(Dataset items)
+++
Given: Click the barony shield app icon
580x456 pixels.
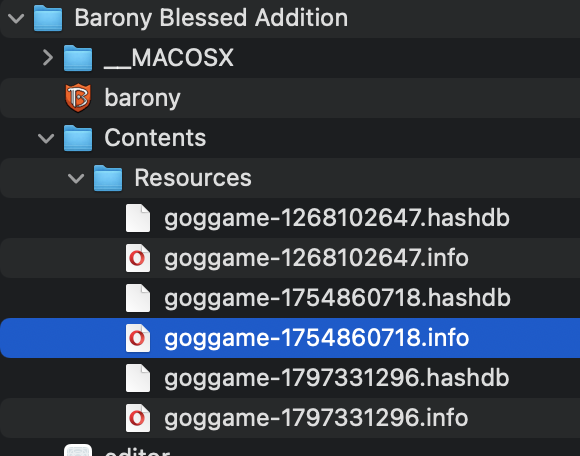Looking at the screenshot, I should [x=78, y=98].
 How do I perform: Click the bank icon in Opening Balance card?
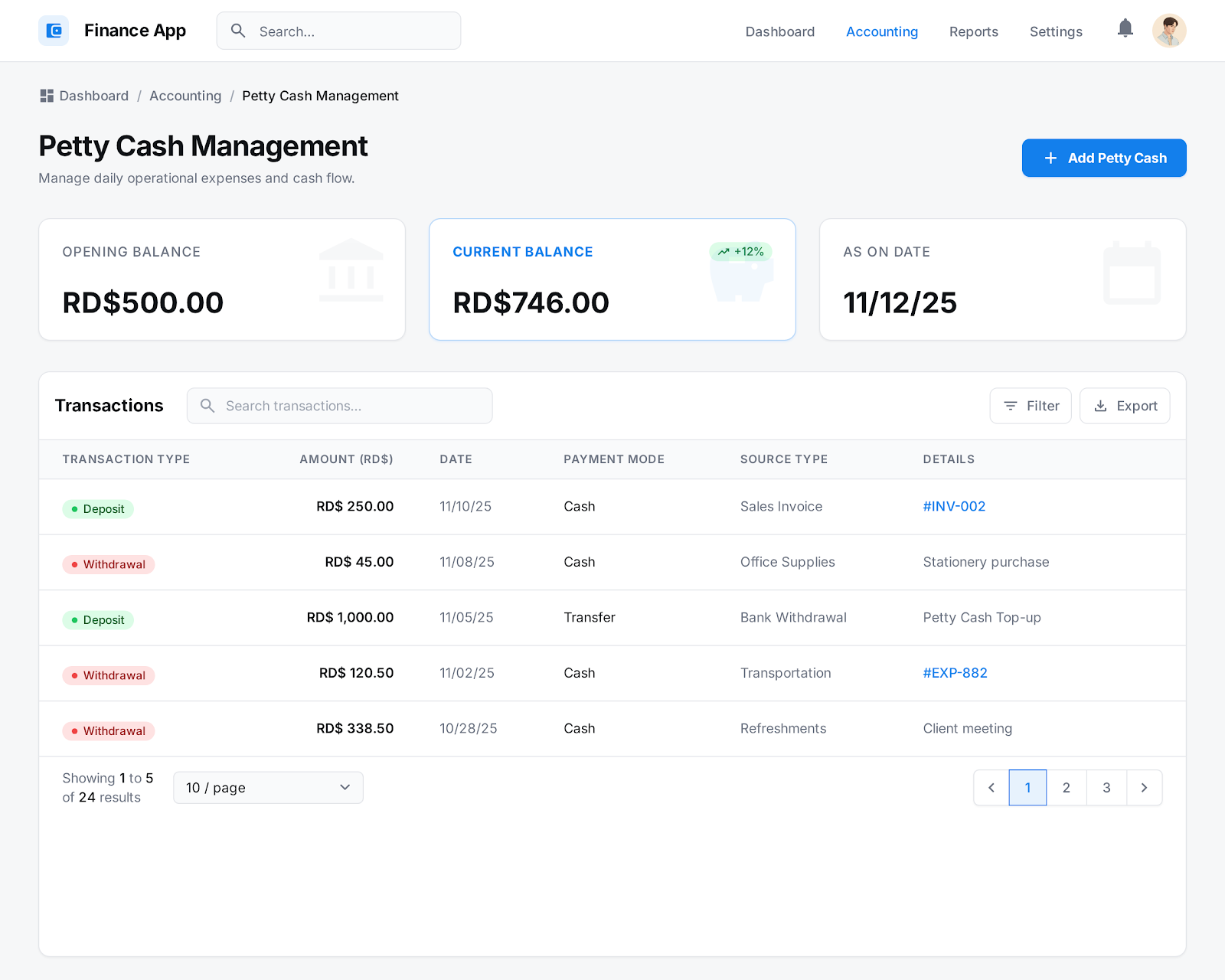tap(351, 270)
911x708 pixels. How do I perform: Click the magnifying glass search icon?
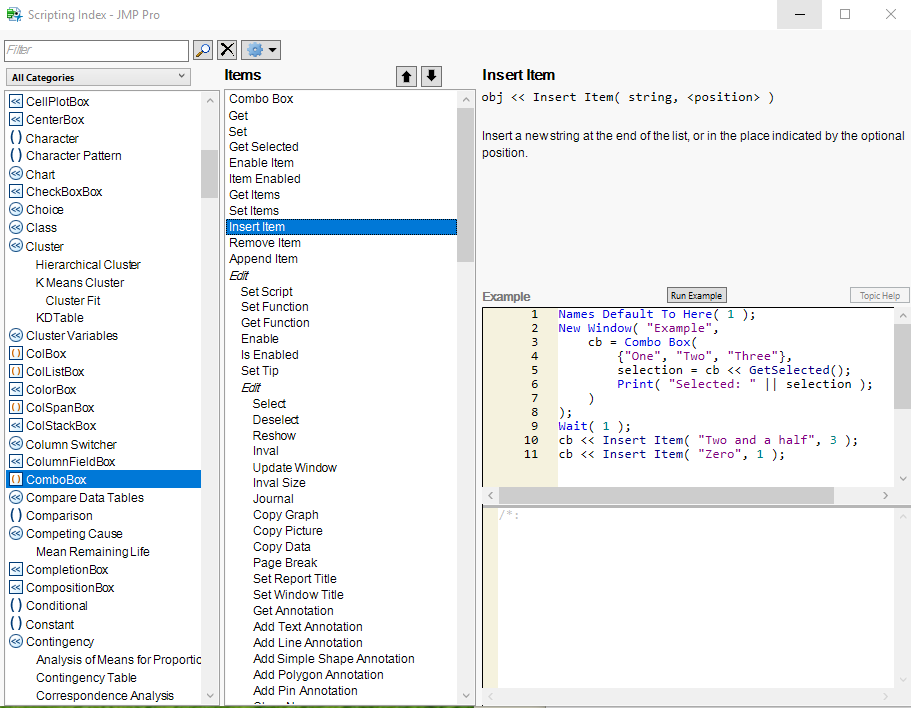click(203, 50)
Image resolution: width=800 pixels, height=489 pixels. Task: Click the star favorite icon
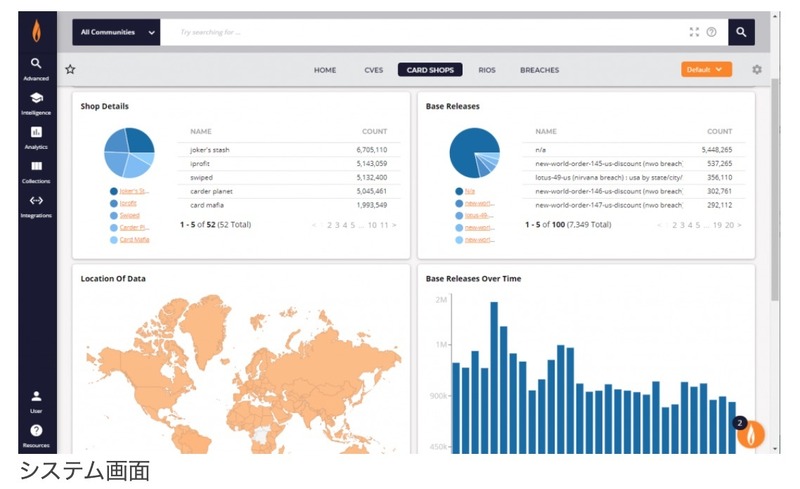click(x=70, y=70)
+++
> **WORK INSTRUCTION**: Return verbatim every line from the line containing "How do I perform: Click the bank" to the last line of the entries above, inclusive, and leave out the pictures.

> **RESPONSE TO THIS EXERCISE**:
 How do I perform: Click the bank icon in Opening Balance card?
tap(351, 270)
911x708 pixels. How do I perform: Click the magnifying glass search icon?
click(203, 50)
Image resolution: width=800 pixels, height=489 pixels. Task: Click the star favorite icon
click(x=70, y=70)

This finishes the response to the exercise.